Katharine of Aragon
Katharine of Aragon was a central figure in one of the most dramatic and formative events of Tudor history - England's breach with Rome after a thousand years of fidelity. She lived through traumatic and revolutionary times and her personal drama was played out against dramas of European significance. The heroic and dignified first wife of Henry VIII, Katharine was cast aside for reasons of dynastic ambition but resolutely and unbendingly stuck to her principles and her dignity at enormous cost to herself. Katharine's story tells so much about the exercise of power, and about being married to a lover who became slowly but perceptibly a tyrant in public life and a monster in his private affairs. Professor Patrick Williams has been immersed in Spanish history for over forty years and his monumental new biography is the first to make full use of the Spanish royal archives; he presents a very new portrait of Katharine, most notably in establishing that her marriage to Prince Arthur, elder brother of Henry VIII, was never consummated. This biography thus forces a radical reappraisal of Henry VIII, his marriages and his reign - and of the origins of the Reformation in England.

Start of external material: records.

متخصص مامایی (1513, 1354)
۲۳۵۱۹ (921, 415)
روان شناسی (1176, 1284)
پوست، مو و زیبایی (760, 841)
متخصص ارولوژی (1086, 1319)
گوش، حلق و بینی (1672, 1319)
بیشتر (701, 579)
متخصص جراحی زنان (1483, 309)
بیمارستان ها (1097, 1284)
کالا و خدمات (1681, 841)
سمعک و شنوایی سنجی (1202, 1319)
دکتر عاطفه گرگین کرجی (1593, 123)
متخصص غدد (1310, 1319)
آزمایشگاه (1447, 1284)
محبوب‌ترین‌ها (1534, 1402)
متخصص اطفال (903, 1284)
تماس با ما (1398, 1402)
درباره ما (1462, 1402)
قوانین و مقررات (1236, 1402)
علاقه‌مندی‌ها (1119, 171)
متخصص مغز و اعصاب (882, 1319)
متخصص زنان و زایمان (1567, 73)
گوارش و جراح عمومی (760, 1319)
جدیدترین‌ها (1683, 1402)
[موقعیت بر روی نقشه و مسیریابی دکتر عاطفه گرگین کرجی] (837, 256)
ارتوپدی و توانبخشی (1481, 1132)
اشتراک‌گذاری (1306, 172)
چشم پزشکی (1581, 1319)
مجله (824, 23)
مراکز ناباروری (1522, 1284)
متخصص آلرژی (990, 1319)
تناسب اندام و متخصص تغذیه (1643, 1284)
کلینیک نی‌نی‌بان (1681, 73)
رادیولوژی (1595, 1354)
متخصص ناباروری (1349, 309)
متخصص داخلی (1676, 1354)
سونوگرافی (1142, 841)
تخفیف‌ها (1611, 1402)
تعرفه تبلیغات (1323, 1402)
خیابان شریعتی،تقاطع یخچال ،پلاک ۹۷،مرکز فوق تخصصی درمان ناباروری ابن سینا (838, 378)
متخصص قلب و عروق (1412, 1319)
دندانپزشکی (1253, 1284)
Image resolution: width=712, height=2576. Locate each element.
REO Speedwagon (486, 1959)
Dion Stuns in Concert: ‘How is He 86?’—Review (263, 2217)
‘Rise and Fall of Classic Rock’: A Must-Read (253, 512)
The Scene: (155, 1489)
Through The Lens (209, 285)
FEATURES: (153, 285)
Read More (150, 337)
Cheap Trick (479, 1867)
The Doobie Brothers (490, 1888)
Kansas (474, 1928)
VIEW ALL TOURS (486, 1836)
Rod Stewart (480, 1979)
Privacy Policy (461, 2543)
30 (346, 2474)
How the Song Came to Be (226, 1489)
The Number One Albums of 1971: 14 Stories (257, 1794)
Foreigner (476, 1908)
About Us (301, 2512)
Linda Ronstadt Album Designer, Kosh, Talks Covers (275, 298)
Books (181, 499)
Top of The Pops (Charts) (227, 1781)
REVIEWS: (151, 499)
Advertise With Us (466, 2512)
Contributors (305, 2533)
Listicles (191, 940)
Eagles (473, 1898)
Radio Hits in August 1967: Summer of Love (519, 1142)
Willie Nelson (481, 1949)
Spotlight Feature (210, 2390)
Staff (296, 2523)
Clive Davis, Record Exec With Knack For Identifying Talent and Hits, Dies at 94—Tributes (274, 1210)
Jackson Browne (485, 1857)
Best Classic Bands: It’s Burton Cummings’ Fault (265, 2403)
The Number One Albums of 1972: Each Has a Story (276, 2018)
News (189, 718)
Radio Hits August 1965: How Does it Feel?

'Forty years' familiarity with the Spanish archives gives Williams the courage to march in where most biographers have feared to tread - notably into the bedroom' Sarah Gristwood BBC History Magazine
Patrick Williams is Emeritus Professor of Spanish History at the University of Portsmouth and is a Fellow of the Royal Historical Society. He has written extensively on Spanish history, notably in his studies of Philip II and the Duke of Lerma, first minister and favourite of Philip III. He is completing two volumes on Spanish government in the Early Modern period. He lives in Southsea.